* [Supplied passage]:

● ● ● ● ●

I was sitting at the swimming pool at my (then) apartment complex. A cat came up to a couple, who were it’s obvious owners. The manager came out and told them that no unleashed pets were allowed in the pool area.

They told it to go home and wait on them, whereupon it ran off in the direction of their building. I asked if it would really go home and hang out. They stated that it would be sitting by their front door when they went back. Sounds like a dog in cat’s clothing. That’s the only time I’ve seen anything remotely like a trained cat.

My 9 year old Siamese knows “get up” to mean get off my lap, I need to get up, and comes when she’s called. If she’s doing something bad (ie: on the counter, or scratching the carpet, she’ll stop when I yell at her, but that’s probably just tone of voice.

My 9 month old kitten is a freak. He fetches better than most dogs I’ve met. He has this chicken doll that is about four inches long that he carries around the apartment in his mouth. He knows where this chicken doll is at all times. If you toss the chicken, he will haul ass to retreive it and return it to it’s rightful location (where he had originally put it.) You can continue this tossing game for hours. But he’s not doing it for my amusement. I’m currently trying to teach him to fetch his chicken on the command “Where’s your chicken?” but at the moment, that just gets a confused look and a cocked head.

Between the two of them, there is constant fighting…I mean “playing” in the Swiddle household. And the little one LOVES to get his belly rubbed, so I’m not sure how right on that test is, handy. He’s a demon to his big sister, but if a human is around, he’s all about the belly rub.

My dad just told me that he’s trained the cats to come running when he turns the porch light on and off, so he doesn’t have to call for them. I’ll have to try it.

I trained one of my cats to come eat by calling, “Crunchies!”. I thought it might be the tone of my voice, not the word, so I experimented over about a week’s period of time. I used different voices, ie one day I called her in a deep voice, next day I called her in a high-pitched voice. She came running every time. I dunno.
I had an indoor/outdoor cat that would sleep in my room at night. She would jump up on my outside windowsill and rub against it, and the tags on her collar would bang against the window, letting me know she was ready to come in. I’d either open the window & let her in, or go let her in at the front door. In the morning, she’d scratch on my bedroom door to be let out, I’d open the door and she’d run straight to the front door and wait to be let out. Did I train her or did she train me?
One of my cats loves it when I sing. (I sing opera and I used to sing in an Early Music Ensemble) I got her when she was just a little bitty 2-week-old scrap of fur, and after I fed her, I’d lay on the sofa and let her crawl around. When she got sleepy I’d hold her on my chest and either hum or sing to her. Now, whenever I sing, she comes running, and rubs up against me and purrs and gives me kisses.(Which makes it difficult to keep singing if I’m sitting down) If I’m practicing with the keyboard she usually walks all over it, too. So I guess I trained her to like singing.

I have two cats, Rocky and Chili, who each come running when I call their name. If I call one, that’s the one that runs in.

When they feel like it, they both sit on command (yes, it took a long time).

They both come running if I whistle.

● ● ● ● ●

* [Dataset]:
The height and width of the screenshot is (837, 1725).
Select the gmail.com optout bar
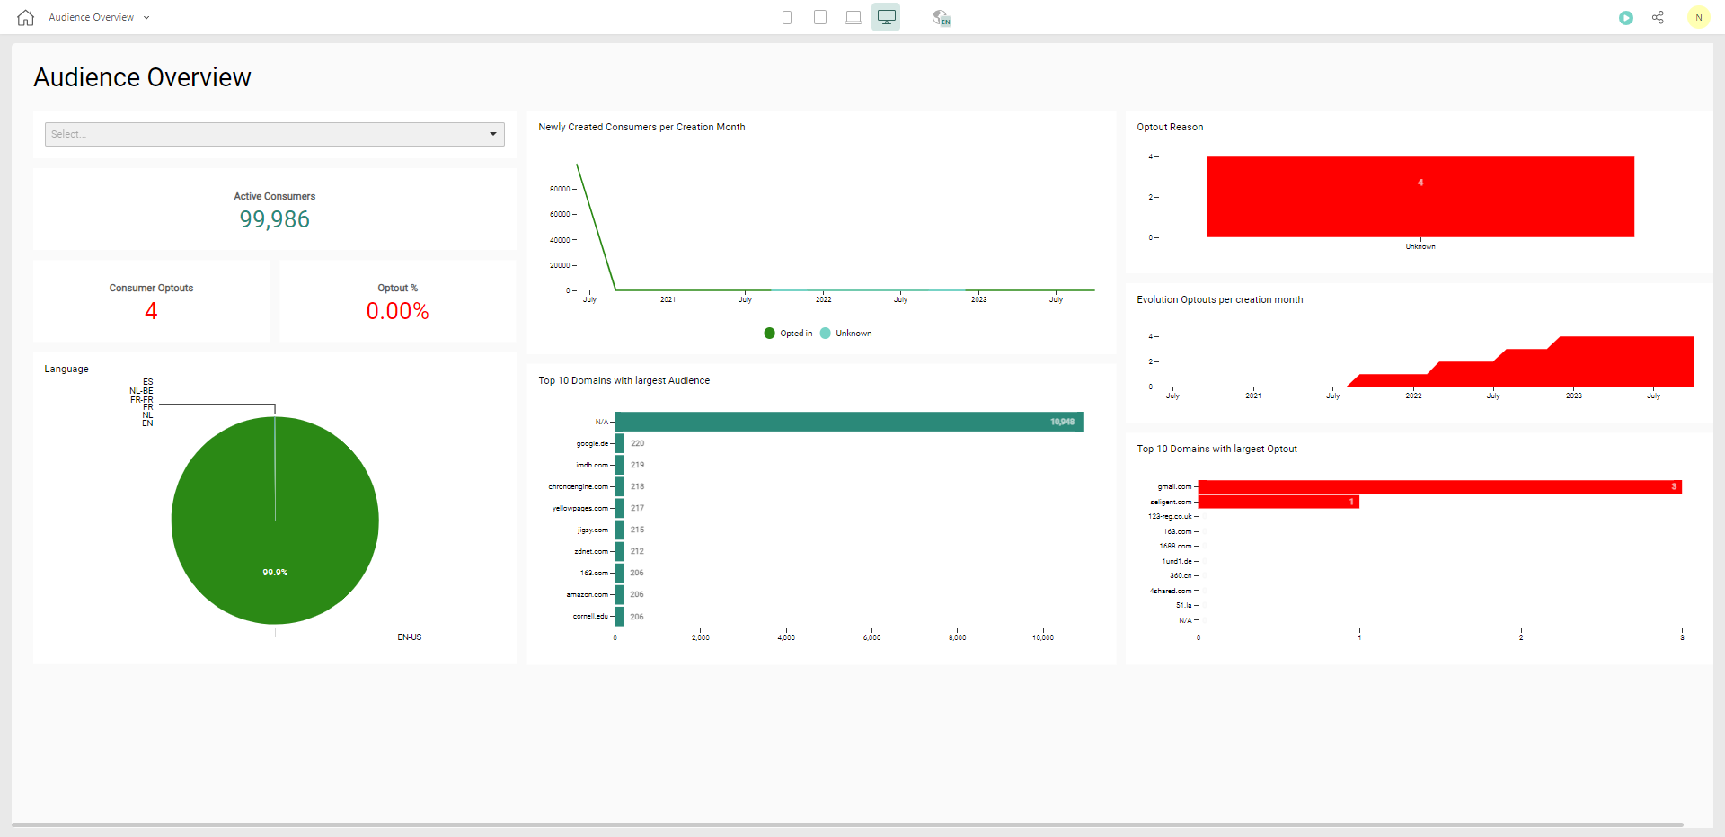point(1438,486)
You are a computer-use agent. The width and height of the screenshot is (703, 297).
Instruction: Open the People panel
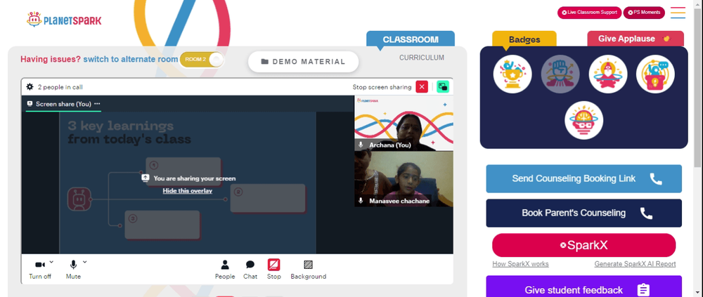pyautogui.click(x=225, y=270)
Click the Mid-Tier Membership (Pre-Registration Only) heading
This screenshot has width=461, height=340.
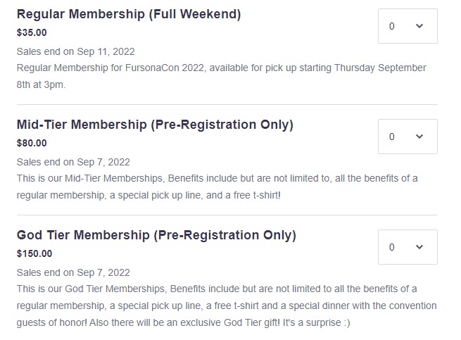point(155,125)
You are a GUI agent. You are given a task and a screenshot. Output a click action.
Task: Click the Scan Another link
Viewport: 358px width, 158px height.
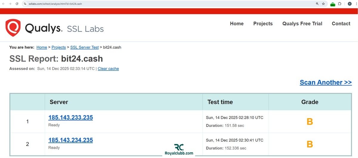tap(325, 82)
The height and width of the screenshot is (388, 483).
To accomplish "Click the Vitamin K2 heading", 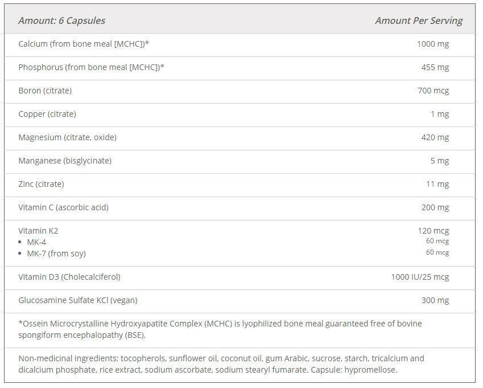I will [38, 231].
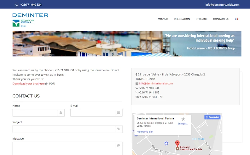
Task: Open the Relocation menu item
Action: (x=182, y=19)
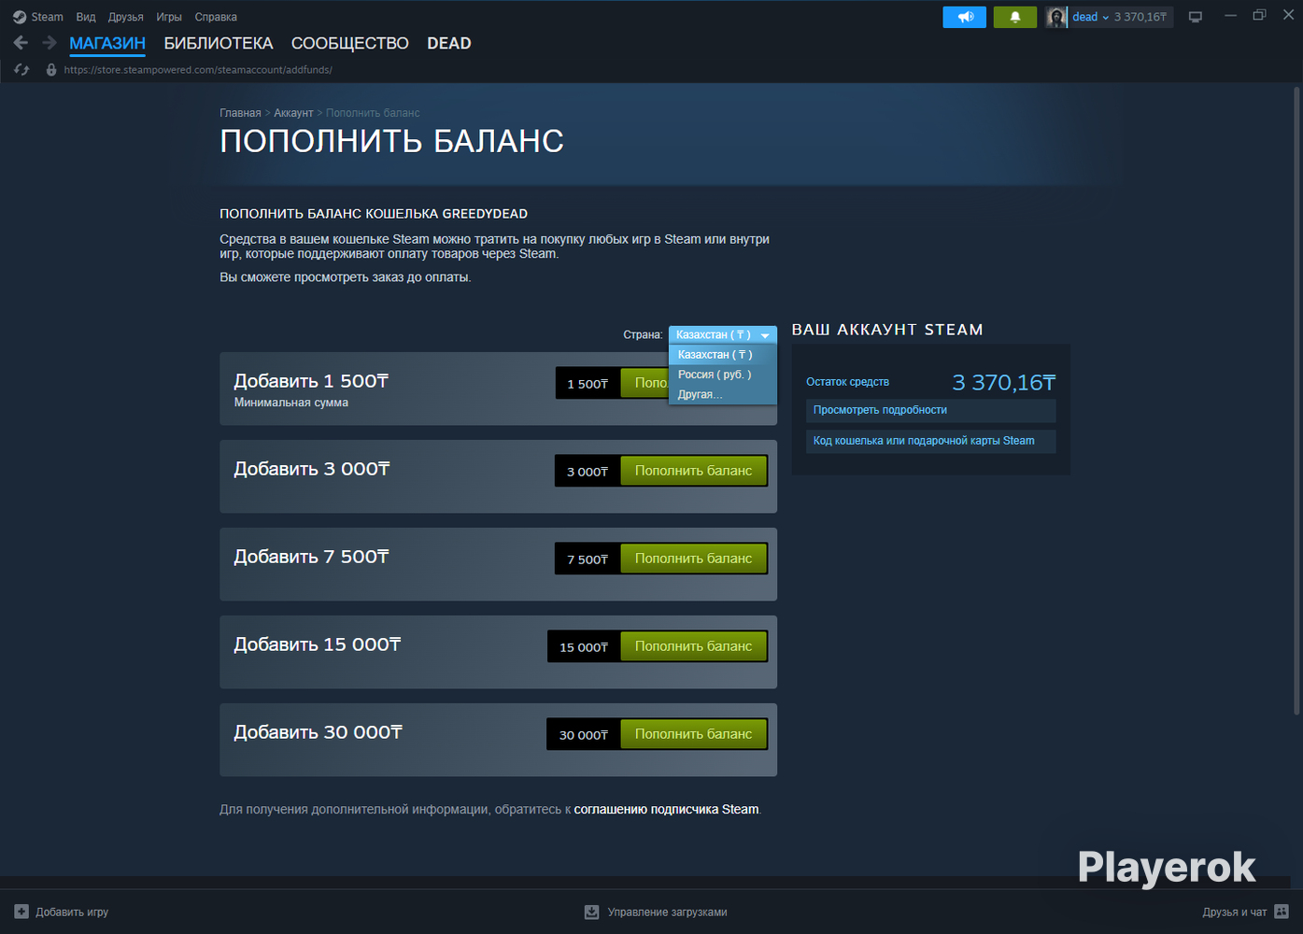Click the back navigation arrow
This screenshot has height=934, width=1303.
pos(21,43)
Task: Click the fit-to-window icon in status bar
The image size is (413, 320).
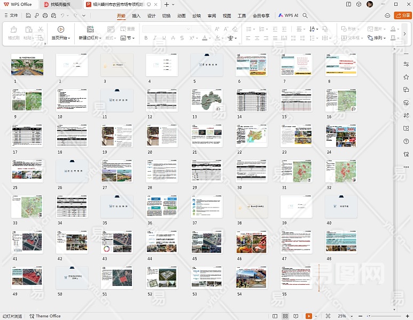Action: (328, 316)
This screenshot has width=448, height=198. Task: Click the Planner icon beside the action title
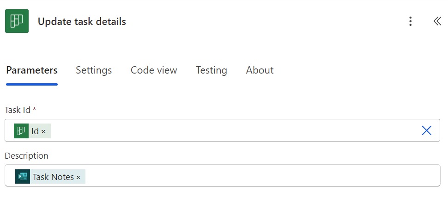pos(17,21)

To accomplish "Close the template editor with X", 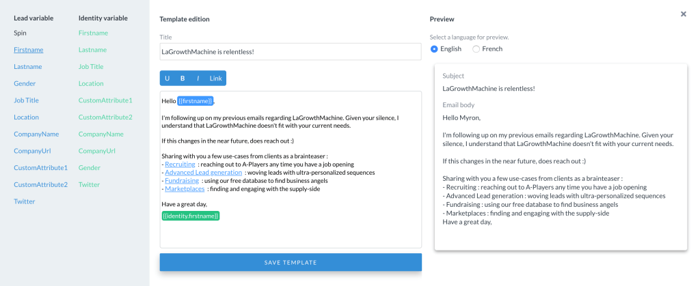I will [683, 14].
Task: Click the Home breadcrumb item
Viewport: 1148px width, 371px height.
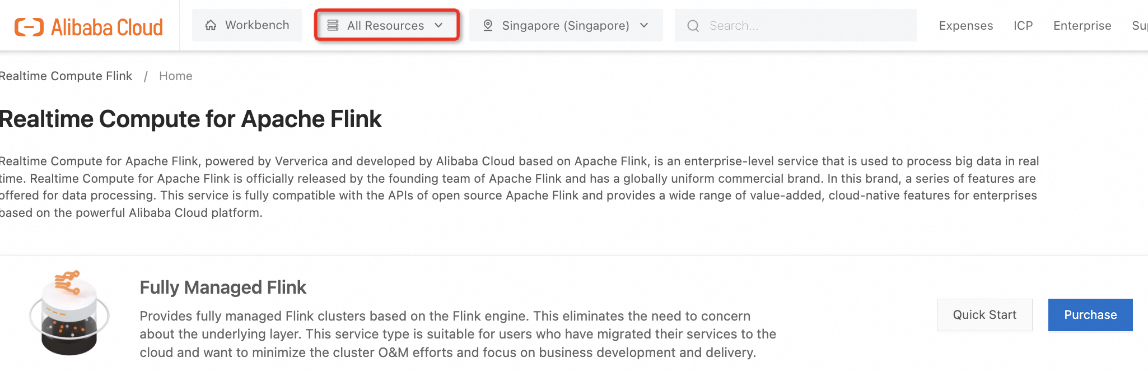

● ● ● ● ●

* [Requirements]:
1. Rewrite the paragraph of the cat-training text that begins "My 9 month old kitten is a freak" as a shorter paragraph that keeps its main facts.
2. Reproduce the cat-training text from "My dad just" to "have to try it.", swapping "porch light" for "hallway light".
3. Pick up the text on trained cats after its final sentence and continue it.

* [Expected responses]:
1. The 9-month-old kitten fetches better than most dogs. He carries a four-inch chicken doll around the apartment in his mouth and always knows where it is. When the chicken is tossed, he retrieves it and returns it to the spot where he originally put it. The game can continue for hours, but he does not play it for the writer's amusement. The writer is trying to teach him to fetch the chicken on the command "Where's your chicken?", but so far the command only earns a confused look and a cocked head.

2.
My dad just told me that he’s trained the cats to come running when he turns the hallway light on and off, so he doesn’t have to call for them. I’ll have to try it.

3.
Chili talks back to me all the time. One day I’ll figure out what he’s saying. I probably don’t want to know.

Rocky plays fetch better than my retriever does (who doesn’t retrieve at all). Ball up a piece of paper and he comes running like a fiend. He’ll bring it back for as long as you feel like tossing it, and he catches it in the air, as well. The cat is a freak.

If you have patience, you can train a cat. Well, most cats, anyway.

Shoogie and Merci both fetch. They have been behaviour modified not to scratch the furniture, or jump on the counters. I gave up on the dining room table, though. Their furry butts OWN it! They disdain the (rather expensive) cat tree I purchased for them (You got that for the dog, right?)

Conversely, they have me trained to get out of bed by 5:00am each and every morning of the week. Even before the alarm goes off, Merci will start grooming my eyebrows with his sandpaper tongue. I reward this ‘trick’ by feeding them the wet goo from cans that they so sluttishly crave.

Shoogie’s big thing is to get stuck behind the washer/dryer.
He’ll start meowing and chirping pathetically, Um, kitty mistake? A little HELP here? One of these days soon I’m going to throw my back out retrieving the furkid. He’s only eight months old, and already weighs 15 1/2 pounds!
Does anyone know how to train a cat to use a treadmill?:slight_smile:

Um. Generally speaking female cats do not like to be touched on their tummies. Male cats often like belly rubs.

Persephone asked:

It works quite well on kids, or so I’ve been told. It is basically operant conditioning, also known as behavior modification. Scientifically, it is based on the work of BF Skinner, among others. Try doing an internet search, I’m sure you’ll find a lot.

My two older cats and I used to go for walks when we lived downtown in a good sized city. I’d put them on their leashes and they would walk just as nice as anybody on a leash. One rather warm Sunday morning, we set out, and we may have been going a bit faster than usual. Two blocks to make it home and Frances began to pant, signalling it was time to stop Right Then. She’s not a carrying kind of cat - she likes to assume the large-awkward-parrot-backwards-on-a-pirate’s-shoulder position when handled - so just toting her home wasn’t really an option. We were right in front of a church, just at the time people were going in before the service began. I parked them both under a bush, and said, “Edie, Frances, wait here. I am going home to get the car and will be back for you in a few minutes. Do not go into the church. Do not interact with the people. Wait right here until I get back. Do you understand?” And I looked at them very hard. They gazed back, like, “yeah, ok, so we’ll just wait here,” and off I went. Five or so minutes later, when I got back, they were waiting under the bush and hopped into the car.

Around the same time, Edie had some kittens, one of whom understood what Taco Bell meant. She would say Mew! in a way that meant “bring me a soft taco supreme”.
My cats have trained me to provide them bites of whatever I’m eating - they put their front paws on the chair and lean forward expectantly, and like clockwork, my fork lunges forward to their little drooling mouths.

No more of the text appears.